#### [Travail demandé]
(a) Pour chacune des affirmations suivantes, dites si elle concorde avec le texte sur la dette publique française. Répondez par oui ou par non en citant fidèlement les mots du texte qui en décident : (i) la durée moyenne des obligations émises par l'État est d'un peu plus de 8 ans ; (ii) les obligations de l'État ont une durée comprise entre 2 et 30 ans ; (iii) le besoin annuel de financement de l'État est inférieur au montant annuel des impôts qu'il perçoit.
(b) Poursuivez le texte sur la dette publique française à partir de sa dernière phrase.

#### [Texte]
* * *

On arrive donc en France à une dette historique de près de 100 000 euros par ménage.
Comparativement aux autres pays européens, la France a été particulièrement mal gérée, notre dette s’approchant des 3 000 milliards d'euros (Md€).
Le point essentiel à comprendre est que cette dette a été empruntée sur les marchés financiers, généralement sous la forme d’obligations remboursables d’une durée comprise entre 2 et 50 ans, la durée moyenne étant d’un peu plus de 8 ans. Comme l’État emprunte également des sommes importantes à court terme, cela signifie que tous les ans, il doit rembourser d’anciennes obligations qui arrivent à échéance.
Et pour ce faire, il n’a d’autre choix que d’emprunter les mêmes sommes à d’autres investisseurs, c’est ce qu’on appelle « rouler la dette » (ou « roller » sa dette). Il doit emprunter 100 à Pierre pour rembourser 100 à Jean ; s’il ne trouve pas de prêteur, il n’aura pas les moyens de rembourser Jean, et sera en défaut. En effet, quand cela fait 50 ans qu’on dépense 4 000 € tous les mois, alors quand on n’en gagne que 3 000, on voit mal comment on pourrait déjà revenir à l’équilibre, puis ne dépenser que 2 000 pendant 60 ans pour rembourser…
C’est cette situation qui inquiète les gouvernements, qui font tout pour ne pas inquiéter ou déplaire aux marchés financiers. Car, comme le disait Napoléon « Lorsqu'un gouvernement est dépendant des banquiers pour l'argent, ce sont ces derniers, et non les dirigeants du gouvernement qui contrôlent la situation, puisque la main qui donne est au-dessus de la main qui reçoit ».
Le problème est que, plus la dette augmente, plus les remboursements d’anciennes obligations à effectuer deviennent importants. Tous les ans, l’État fait face à un gigantesque besoin de financement, qui se situe entre 300 et 500 Md€ par an, bien plus que le montant annuel des impôts perçus par l’État.

* * *

#### [Liste des données]
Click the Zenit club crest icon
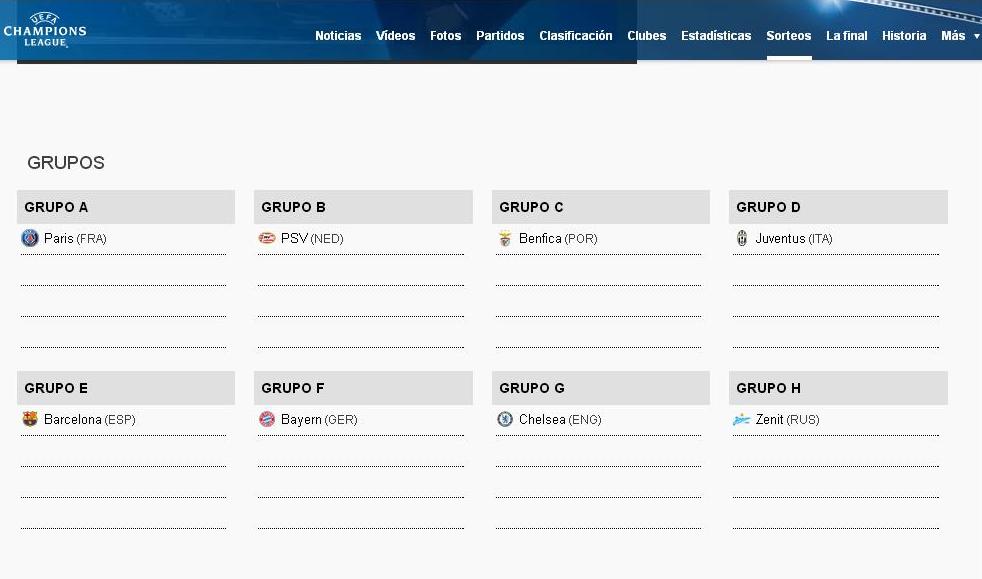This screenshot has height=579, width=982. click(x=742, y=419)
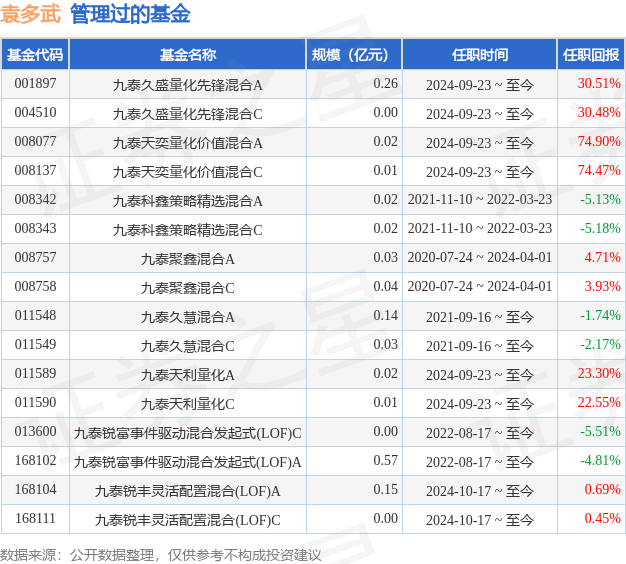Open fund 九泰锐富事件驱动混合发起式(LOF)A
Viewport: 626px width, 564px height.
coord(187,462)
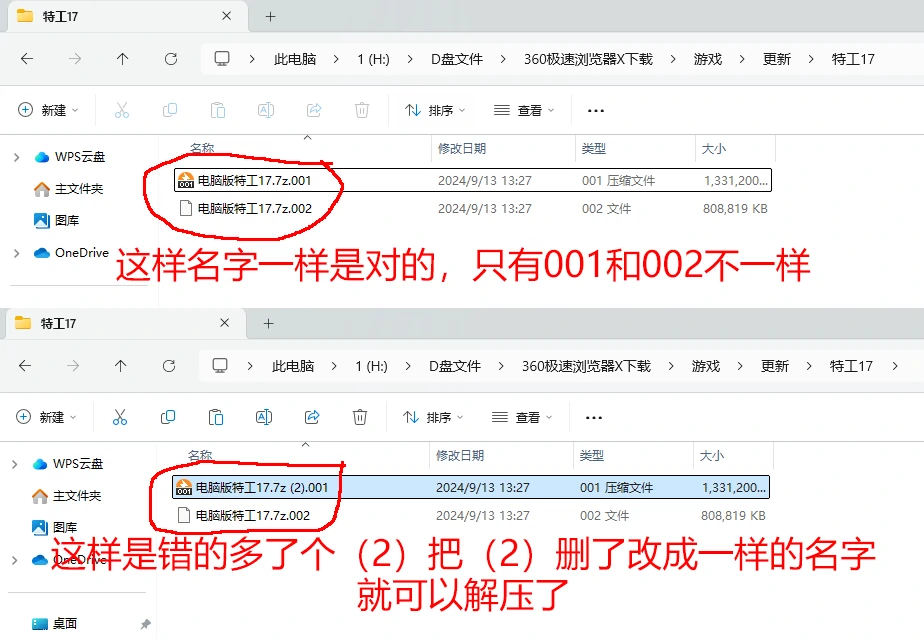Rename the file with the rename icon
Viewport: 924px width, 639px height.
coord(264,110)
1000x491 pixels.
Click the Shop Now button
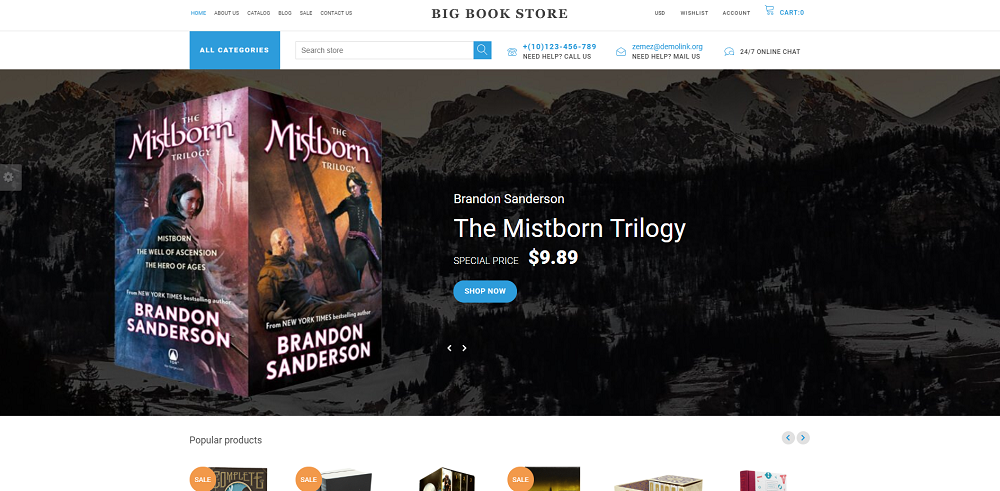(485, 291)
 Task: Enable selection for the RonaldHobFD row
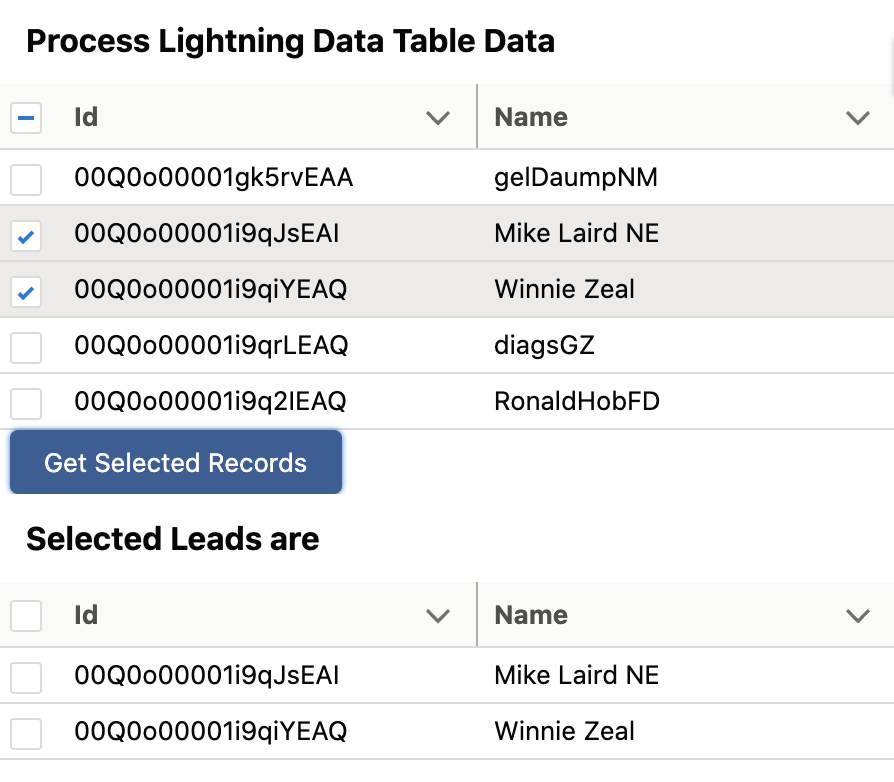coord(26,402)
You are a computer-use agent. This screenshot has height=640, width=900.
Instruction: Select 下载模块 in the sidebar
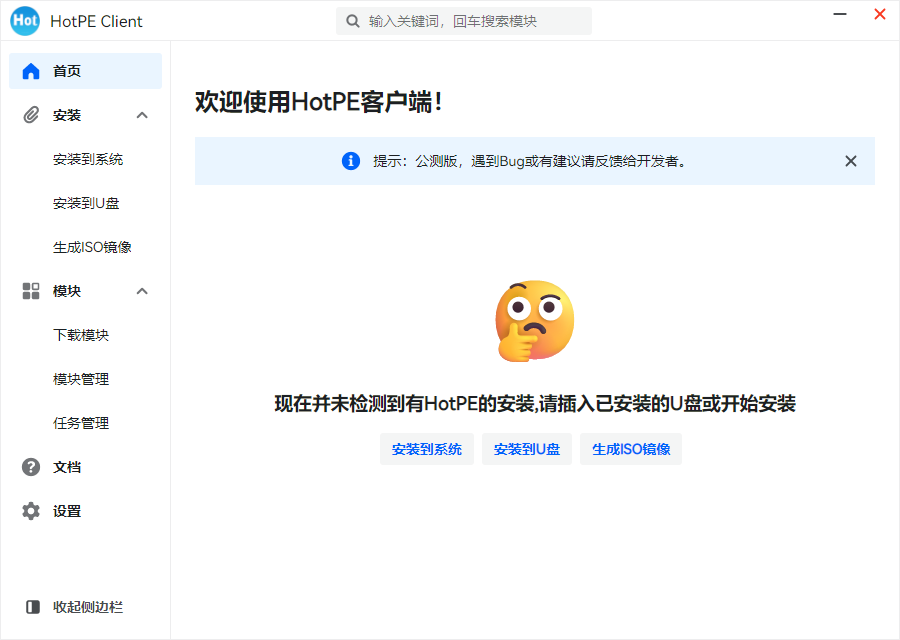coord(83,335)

* * *

#### [Réponses aux consignes]
(a)
(i) Oui : « la durée moyenne étant d’un peu plus de 8 ans ».
(ii) Non : « d’une durée comprise entre 2 et 50 ans ».
(iii) Non : « bien plus que le montant annuel des impôts perçus par l’État ».

(b)
Et pour bien situer tout cela, on peut représenter graphiquement les budgets réels des États, comprenant le budget classique et le roulement de la dette. On constate que la situation était déjà incroyablement déséquilibrée quand tout allait bien, comme en 2019, et qu’elle devient dramatique quand tout va mal, comme en 2020.
L’État a donc profité des taux faibles pour s’endetter fortement, sans qu’il ait à payer d’intérêts supplémentaires, ce qui semblait magique :
- en 2003, la dette était de 1 000 Md€, les intérêts de 45 Md€ (4,5 % d’intérêt moyen) ;
- en 2014, la dette était de 2 000 Md€, les intérêts de 46 Md€ (2,3 % d’intérêt) ;
- en 2021, la dette était de 2 800 Md€, les intérêts de 35 Md€ (1,2 % d’intérêt).
Mais désormais, les taux remontent, la dette roule (en moyenne, en 8 ans, presque toute la dette aura été rachetée au nouveau taux). À 3 500 Md€ de dette, cela représentera 100 Md€ d’intérêts si les taux sont à 3 %, 175 Md€ à 5 % et 250 Md€ à 7 %, soit presque autant que tous les impôts actuels perçus par l’État ! Une telle situation ne peut que nécessiter de plus en plus d’emprunts, mais surtout de plus en plus de méfiance des investisseurs, qui demanderont des taux de plus en plus élevés. C’est exactement ainsi que la Grèce a été conduite au défaut en 2012.
Ces données montrent à quel point la situation de l’État a empiré et est désormais très fragile. C’est sans doute pour cela que l’Agence France Trésor - qui gère la dette au ministère des Finances - camoufle désormais ses rapports annuels (autrefois disponibles en ligne) et interdit leur libre réutilisation.
Les banques centrales, béquilles des États impécunieux
En réalité, sous couvert de « soutien aux marchés » et de « lutte contre l’inflation faible », il apparaît clairement que cette création massive de monnaie a eu pour but d’acheter une part très importante des émissions de dette publique des États occidentaux, afin de faire baisser artificiellement leurs taux d’intérêt et de s’assurer que toute la dette émise trouverait acheteur, à un moment où les volumes financiers devenaient colossaux. Elle visait également à soutenir les prix des actifs afin que les bulles actuelles de l’immobilier, des actions, des obligations, n’explosent pas, ce qui poserait de lourds problèmes aux banques et à la finance.
Le soutien apporté par la BCE est ainsi devenu central : durant les crises, elle a ainsi acheté jusqu’à 93 % des émissions de dette de moyen à long terme, destinées à financer à la fois le déficit de l’année, et rembourser la partie de ses anciennes dettes qui arrivent à échéance.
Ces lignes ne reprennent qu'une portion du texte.